Given request 1:
Please give every line of the records below as a JSON list of strings, one string per line, with blank lines left out and the pictures omitted.

===============

Source code for paper:
ORIS: Online Active Learning Using Reinforcement Learning-based Inclusive Sampling for Robust Streaming Analytics System
Requirements:
- Python 3.7
- PyTorch (stable version from https://pytorch.org/get-started/locally/)
- HuggingFace
- Transformers (https://huggingface.co/docs/transformers/index)
- Datasets (https://huggingface.co/docs/datasets/index)
- Scikit-learn (https://scikit-learn.org/stable/install.html)
- SciPy (https://scipy.org/install/)
- NumPy (https://numpy.org/install/)
- tqdm (https://github.com/tqdm/tqdm)
Model directory contains trained ORIS model.
Data directory contains filtered Twitter and Reddit data adapted from HuggingFace Datasets.
Original data:
- Twitter (https://huggingface.co/datasets/dair-ai/emotion)
- Reddit (https://huggingface.co/datasets/go_emotions)
Steps to replicate the experiments:
- Create a virtual environment
python -m venv venv
- Activate virtual environment
source venv/bin/activate
- Install and verify all packages mentioned before:
cat requirements.txt | xargs -I {} pip install {}
- Make the experiments script executable:
chmod +x run_experiments.sh
- Run the script to get the result:
./run_experiments.sh

===============

Given request 2:
Which Python version do the ORIS source code notes list as a requirement?

===============

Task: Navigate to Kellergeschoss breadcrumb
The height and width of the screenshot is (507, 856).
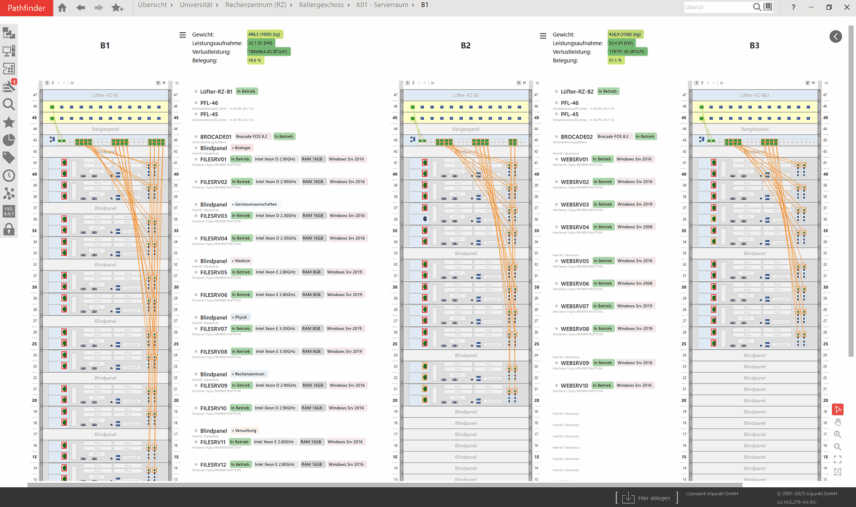Action: click(x=320, y=5)
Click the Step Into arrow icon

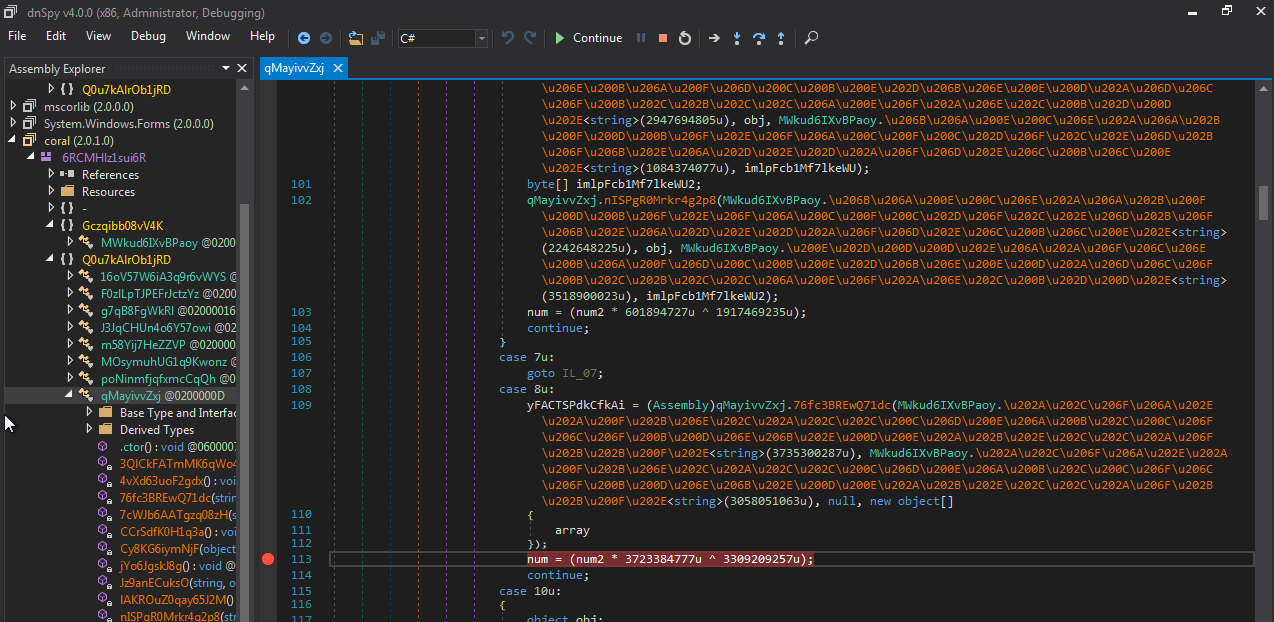pyautogui.click(x=737, y=38)
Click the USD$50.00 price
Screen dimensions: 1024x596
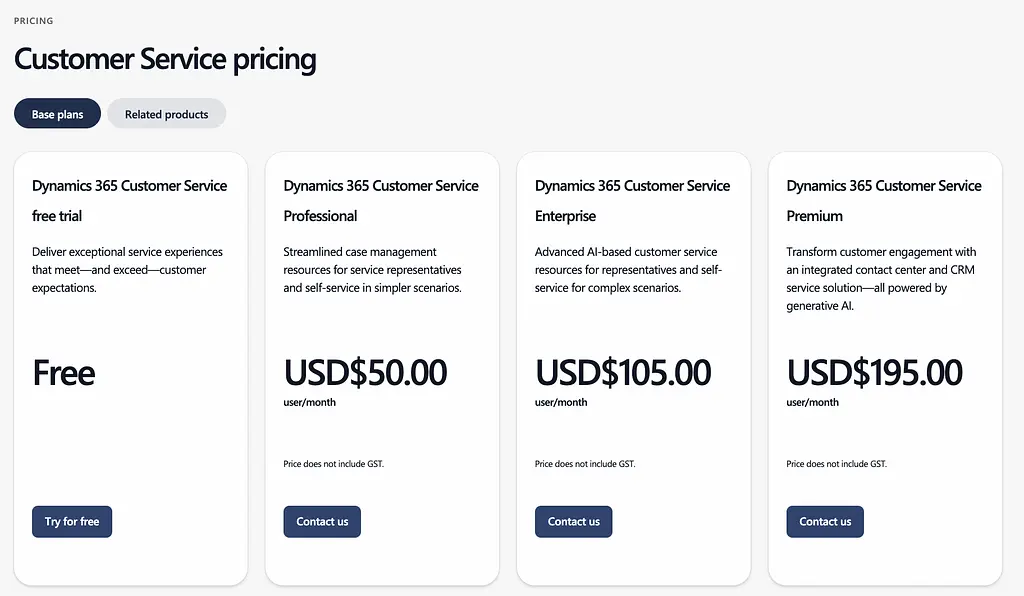pyautogui.click(x=365, y=373)
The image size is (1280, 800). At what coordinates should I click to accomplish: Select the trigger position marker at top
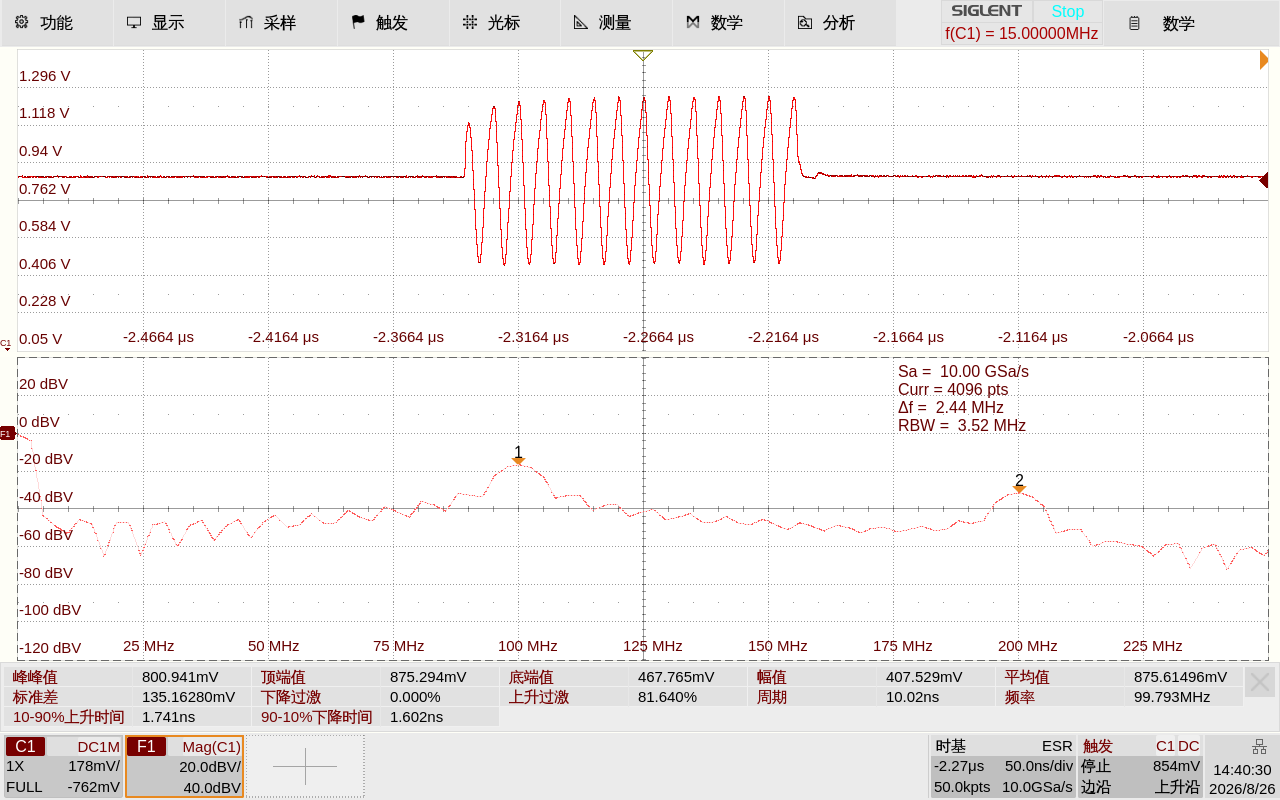point(643,56)
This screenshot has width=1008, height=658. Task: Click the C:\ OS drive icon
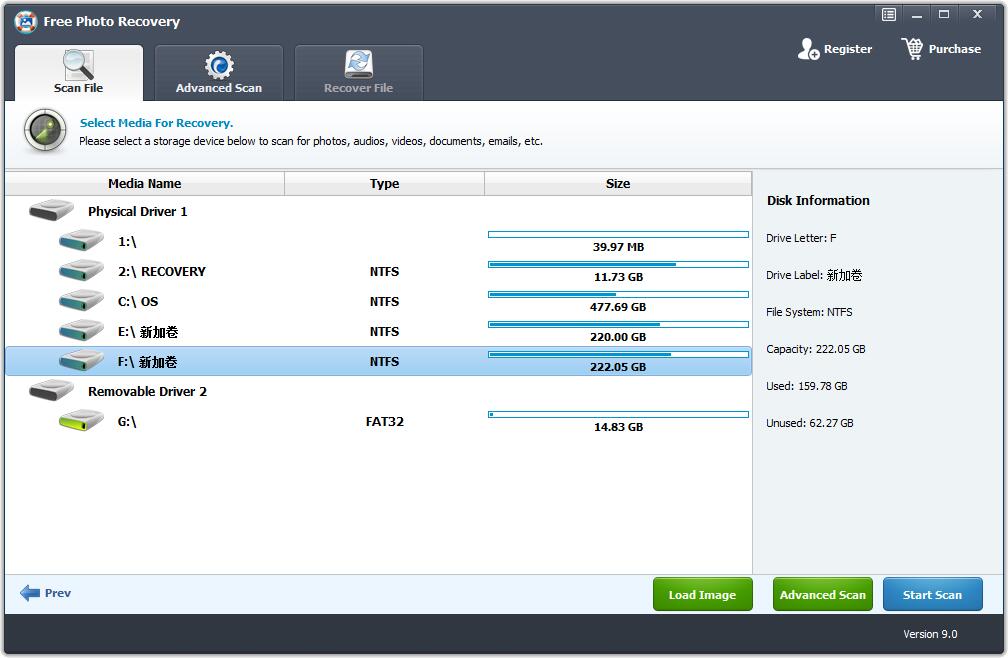tap(81, 301)
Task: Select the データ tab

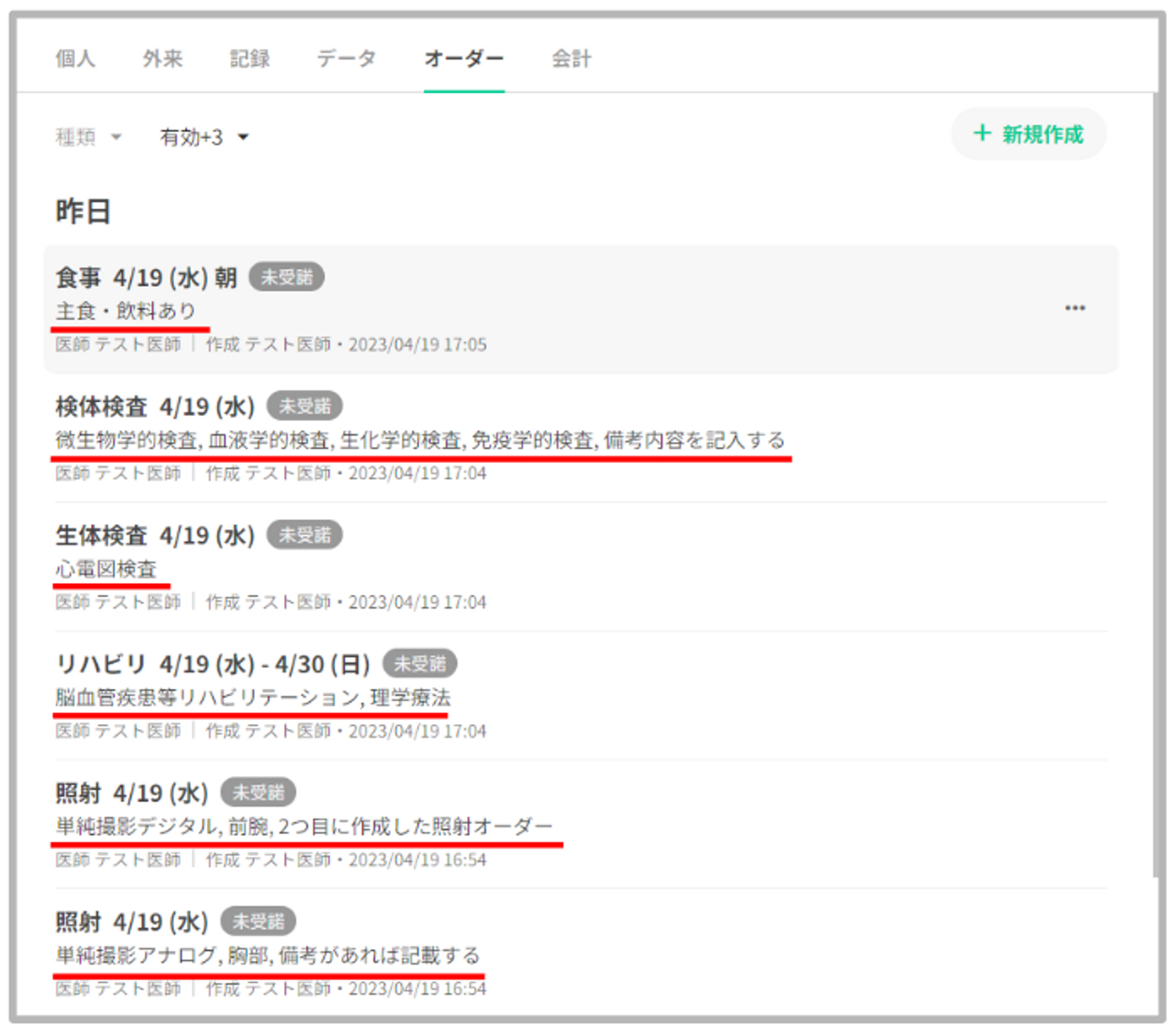Action: pos(346,59)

===============

Exercise result 1:
[
  "Task: Navigate to Kellergeschoss breadcrumb",
  "The height and width of the screenshot is (507, 856).",
  "Action: click(x=320, y=5)",
  "Click the Step Into arrow icon",
  "pyautogui.click(x=737, y=38)",
  "Click the USD$50.00 price",
  "Screen dimensions: 1024x596",
  "pyautogui.click(x=365, y=373)",
  "The image size is (1280, 800). At what coordinates should I click to accomplish: Select the trigger position marker at top",
  "point(643,56)",
  "This screenshot has width=1008, height=658. Task: Click the C:\\ OS drive icon",
  "tap(81, 301)",
  "Task: Select the データ tab",
  "Action: pos(346,59)"
]

Exercise result 2:
Python 3.7